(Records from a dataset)
──────────────────────────────

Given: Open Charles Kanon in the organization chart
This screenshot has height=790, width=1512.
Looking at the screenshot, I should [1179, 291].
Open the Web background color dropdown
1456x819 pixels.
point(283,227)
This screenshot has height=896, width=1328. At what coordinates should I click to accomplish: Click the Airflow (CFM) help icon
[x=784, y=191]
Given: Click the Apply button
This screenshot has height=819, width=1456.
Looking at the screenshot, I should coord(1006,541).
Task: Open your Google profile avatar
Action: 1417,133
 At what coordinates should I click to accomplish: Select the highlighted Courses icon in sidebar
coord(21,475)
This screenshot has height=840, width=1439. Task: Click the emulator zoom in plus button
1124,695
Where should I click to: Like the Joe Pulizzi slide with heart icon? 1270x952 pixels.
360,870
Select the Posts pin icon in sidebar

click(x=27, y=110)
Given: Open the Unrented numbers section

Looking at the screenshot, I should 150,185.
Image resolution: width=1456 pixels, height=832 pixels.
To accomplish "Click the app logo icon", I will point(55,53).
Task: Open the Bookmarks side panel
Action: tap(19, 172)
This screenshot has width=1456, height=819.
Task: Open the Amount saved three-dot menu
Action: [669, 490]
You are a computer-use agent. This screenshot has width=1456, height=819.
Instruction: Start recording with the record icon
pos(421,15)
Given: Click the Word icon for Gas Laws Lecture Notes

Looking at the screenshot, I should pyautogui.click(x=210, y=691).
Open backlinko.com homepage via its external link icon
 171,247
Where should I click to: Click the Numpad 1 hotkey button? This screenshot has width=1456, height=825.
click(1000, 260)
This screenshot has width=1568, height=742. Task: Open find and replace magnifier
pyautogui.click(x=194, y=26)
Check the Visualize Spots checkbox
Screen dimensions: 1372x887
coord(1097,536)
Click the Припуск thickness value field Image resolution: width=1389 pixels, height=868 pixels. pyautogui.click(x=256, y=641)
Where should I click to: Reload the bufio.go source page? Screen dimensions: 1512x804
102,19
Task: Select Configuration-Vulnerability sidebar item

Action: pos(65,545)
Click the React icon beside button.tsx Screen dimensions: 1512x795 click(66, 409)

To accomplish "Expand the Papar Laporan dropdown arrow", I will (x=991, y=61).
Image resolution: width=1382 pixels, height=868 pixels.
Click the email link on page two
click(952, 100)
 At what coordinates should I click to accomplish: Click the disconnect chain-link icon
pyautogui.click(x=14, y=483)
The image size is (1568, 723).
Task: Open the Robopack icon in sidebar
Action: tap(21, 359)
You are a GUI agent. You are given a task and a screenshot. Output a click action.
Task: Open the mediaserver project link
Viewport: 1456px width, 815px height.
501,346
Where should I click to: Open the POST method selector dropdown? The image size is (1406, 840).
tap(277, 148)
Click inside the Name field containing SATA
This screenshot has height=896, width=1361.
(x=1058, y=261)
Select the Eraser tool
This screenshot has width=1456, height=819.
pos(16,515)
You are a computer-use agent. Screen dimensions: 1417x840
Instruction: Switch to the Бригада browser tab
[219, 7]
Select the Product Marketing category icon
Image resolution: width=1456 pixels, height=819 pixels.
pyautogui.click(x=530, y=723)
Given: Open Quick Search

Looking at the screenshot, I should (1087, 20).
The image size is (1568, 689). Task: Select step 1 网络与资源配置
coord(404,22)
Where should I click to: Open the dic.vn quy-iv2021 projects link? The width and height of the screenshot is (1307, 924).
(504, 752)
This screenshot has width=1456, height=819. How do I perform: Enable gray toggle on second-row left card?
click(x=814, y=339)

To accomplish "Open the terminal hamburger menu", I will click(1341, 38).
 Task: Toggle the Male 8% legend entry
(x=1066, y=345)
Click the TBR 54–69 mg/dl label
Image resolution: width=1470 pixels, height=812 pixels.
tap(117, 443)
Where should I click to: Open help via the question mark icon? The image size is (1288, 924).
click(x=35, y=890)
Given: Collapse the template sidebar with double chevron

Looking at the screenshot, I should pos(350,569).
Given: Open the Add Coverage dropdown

──────────────────────────────

Using the entries above, repeat only the lines from the one containing "Click the React" through the one containing "You are a computer-use agent. Screen", end lines included.

Click the React icon beside button.tsx Screen dimensions: 1512x795 click(66, 409)

To accomplish "Expand the Papar Laporan dropdown arrow", I will (x=991, y=61).
Image resolution: width=1382 pixels, height=868 pixels.
Click the email link on page two
click(952, 100)
 At what coordinates should I click to accomplish: Click the disconnect chain-link icon
pyautogui.click(x=14, y=483)
The image size is (1568, 723).
Task: Open the Robopack icon in sidebar
Action: tap(21, 359)
You are a GUI agent. You are given a task and a screenshot. Output a click action.
Task: Open the mediaserver project link
Viewport: 1456px width, 815px height.
501,346
Where should I click to: Open the POST method selector dropdown? The image size is (1406, 840).
tap(277, 148)
Click inside the Name field containing SATA
This screenshot has height=896, width=1361.
(x=1058, y=261)
Select the Eraser tool
This screenshot has width=1456, height=819.
pos(16,515)
You are a computer-use agent. Screen dimensions: 1417x840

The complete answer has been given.